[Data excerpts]
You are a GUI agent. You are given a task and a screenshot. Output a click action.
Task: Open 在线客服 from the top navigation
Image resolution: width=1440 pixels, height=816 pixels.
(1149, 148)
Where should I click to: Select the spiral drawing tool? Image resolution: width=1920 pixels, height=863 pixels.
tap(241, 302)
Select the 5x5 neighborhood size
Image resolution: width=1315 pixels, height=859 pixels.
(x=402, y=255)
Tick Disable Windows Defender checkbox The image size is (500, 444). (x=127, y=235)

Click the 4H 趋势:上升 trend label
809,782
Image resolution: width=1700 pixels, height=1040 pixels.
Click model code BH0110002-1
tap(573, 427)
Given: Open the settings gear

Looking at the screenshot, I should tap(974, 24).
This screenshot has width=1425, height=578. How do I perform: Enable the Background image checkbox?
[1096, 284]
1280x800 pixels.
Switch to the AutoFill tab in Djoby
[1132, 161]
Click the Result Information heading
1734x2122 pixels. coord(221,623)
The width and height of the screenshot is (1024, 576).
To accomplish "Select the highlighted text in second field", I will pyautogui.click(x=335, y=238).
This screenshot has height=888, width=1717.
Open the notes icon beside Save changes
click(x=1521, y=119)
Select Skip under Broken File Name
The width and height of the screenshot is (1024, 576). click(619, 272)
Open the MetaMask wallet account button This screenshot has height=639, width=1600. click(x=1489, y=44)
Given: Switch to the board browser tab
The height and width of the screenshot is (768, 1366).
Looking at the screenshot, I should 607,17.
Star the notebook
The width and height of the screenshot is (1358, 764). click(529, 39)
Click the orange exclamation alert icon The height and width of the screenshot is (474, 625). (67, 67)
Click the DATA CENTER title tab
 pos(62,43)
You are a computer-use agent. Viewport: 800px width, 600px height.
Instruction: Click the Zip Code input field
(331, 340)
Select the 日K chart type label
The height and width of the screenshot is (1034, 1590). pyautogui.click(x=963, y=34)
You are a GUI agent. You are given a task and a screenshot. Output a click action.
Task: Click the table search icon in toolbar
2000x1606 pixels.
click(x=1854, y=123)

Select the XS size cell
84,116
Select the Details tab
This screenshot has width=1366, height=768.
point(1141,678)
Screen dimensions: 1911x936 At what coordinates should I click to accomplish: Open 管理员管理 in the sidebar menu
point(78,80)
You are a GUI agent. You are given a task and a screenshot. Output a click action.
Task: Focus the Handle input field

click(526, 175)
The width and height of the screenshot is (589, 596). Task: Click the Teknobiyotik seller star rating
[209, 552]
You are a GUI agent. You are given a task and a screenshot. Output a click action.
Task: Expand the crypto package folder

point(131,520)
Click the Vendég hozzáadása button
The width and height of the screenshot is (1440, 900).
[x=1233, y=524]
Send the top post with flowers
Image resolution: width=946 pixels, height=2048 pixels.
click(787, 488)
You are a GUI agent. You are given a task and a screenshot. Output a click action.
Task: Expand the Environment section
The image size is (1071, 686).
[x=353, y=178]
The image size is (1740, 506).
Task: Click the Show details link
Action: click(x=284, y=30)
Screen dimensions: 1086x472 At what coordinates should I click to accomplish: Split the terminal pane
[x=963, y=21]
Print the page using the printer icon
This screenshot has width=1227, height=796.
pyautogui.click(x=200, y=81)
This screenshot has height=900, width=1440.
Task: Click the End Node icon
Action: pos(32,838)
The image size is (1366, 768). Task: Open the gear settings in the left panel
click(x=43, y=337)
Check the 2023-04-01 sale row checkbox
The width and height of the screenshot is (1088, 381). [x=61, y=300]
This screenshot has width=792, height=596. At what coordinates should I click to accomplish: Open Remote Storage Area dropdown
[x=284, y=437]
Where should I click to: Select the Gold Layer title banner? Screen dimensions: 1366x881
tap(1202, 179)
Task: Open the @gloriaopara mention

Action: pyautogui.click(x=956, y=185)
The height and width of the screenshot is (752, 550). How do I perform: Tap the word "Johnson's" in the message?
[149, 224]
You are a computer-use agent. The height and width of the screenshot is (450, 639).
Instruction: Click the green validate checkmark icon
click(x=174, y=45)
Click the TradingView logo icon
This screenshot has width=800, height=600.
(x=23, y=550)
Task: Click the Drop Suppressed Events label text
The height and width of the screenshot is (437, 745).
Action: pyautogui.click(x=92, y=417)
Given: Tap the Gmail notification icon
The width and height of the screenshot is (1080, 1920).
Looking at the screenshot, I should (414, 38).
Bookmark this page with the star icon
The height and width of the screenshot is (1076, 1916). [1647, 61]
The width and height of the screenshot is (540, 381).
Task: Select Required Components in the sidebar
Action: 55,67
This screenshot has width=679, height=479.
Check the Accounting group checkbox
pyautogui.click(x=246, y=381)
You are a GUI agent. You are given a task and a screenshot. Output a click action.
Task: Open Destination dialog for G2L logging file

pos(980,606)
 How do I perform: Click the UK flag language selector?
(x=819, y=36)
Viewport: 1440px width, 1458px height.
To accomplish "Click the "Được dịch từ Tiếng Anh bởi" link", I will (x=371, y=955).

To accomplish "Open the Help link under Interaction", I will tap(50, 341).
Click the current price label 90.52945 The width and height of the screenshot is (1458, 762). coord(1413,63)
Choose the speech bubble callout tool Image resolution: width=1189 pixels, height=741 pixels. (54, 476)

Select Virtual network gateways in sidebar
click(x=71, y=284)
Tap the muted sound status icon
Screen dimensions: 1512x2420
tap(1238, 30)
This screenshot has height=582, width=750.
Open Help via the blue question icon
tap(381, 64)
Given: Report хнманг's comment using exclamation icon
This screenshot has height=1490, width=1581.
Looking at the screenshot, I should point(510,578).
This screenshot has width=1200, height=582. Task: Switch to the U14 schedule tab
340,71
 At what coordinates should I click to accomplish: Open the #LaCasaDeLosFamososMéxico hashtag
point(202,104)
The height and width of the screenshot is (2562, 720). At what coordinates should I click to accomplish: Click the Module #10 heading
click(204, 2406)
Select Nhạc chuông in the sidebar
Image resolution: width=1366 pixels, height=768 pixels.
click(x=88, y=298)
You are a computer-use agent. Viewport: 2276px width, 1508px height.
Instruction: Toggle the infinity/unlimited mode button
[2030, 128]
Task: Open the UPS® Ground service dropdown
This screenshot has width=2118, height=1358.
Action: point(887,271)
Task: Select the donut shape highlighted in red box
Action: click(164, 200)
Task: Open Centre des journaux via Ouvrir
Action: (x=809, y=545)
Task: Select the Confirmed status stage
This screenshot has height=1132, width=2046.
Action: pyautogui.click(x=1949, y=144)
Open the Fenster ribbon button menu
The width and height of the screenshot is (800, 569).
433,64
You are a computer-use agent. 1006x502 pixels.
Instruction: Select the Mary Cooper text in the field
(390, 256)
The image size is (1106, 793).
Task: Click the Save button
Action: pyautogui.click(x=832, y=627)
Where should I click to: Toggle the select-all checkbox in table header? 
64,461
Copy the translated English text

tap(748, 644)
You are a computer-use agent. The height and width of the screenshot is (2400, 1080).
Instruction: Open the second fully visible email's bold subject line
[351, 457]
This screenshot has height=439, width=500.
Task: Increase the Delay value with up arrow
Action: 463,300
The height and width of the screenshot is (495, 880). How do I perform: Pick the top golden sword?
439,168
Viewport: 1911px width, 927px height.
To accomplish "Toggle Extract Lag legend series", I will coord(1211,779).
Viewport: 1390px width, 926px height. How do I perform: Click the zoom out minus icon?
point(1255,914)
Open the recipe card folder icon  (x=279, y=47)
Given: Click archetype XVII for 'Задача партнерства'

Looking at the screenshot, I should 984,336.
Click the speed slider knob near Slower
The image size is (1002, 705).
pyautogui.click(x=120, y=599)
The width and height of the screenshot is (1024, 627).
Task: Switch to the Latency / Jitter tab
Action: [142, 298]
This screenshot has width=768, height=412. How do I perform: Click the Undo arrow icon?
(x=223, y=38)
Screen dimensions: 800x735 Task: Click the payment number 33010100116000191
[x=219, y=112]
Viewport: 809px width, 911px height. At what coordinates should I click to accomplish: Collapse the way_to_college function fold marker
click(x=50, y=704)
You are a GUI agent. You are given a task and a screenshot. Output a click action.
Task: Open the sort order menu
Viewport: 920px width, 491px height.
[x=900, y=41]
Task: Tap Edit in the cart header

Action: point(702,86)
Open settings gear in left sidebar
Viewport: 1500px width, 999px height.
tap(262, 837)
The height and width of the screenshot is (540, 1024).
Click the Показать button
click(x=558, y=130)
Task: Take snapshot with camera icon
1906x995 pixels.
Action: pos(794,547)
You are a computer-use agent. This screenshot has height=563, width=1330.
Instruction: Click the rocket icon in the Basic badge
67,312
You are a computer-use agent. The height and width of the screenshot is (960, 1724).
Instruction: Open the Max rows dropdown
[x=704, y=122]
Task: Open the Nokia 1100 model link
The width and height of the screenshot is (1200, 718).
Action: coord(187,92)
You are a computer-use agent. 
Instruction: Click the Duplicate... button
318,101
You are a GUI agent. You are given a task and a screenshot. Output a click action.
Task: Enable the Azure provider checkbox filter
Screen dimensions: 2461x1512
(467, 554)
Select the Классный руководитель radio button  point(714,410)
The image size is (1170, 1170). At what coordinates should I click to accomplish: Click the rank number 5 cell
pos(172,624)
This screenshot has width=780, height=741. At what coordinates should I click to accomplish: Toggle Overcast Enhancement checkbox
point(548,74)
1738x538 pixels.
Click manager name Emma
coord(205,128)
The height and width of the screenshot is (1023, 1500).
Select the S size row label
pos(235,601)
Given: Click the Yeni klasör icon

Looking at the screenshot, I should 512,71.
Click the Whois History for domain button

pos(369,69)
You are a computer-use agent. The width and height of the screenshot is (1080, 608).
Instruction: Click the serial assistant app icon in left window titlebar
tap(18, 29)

### [TASK BRIEF]
What is needed is the number of lines in these entries that include the word "will"; please give it alone.

### [COMPLETED EXERCISE]
4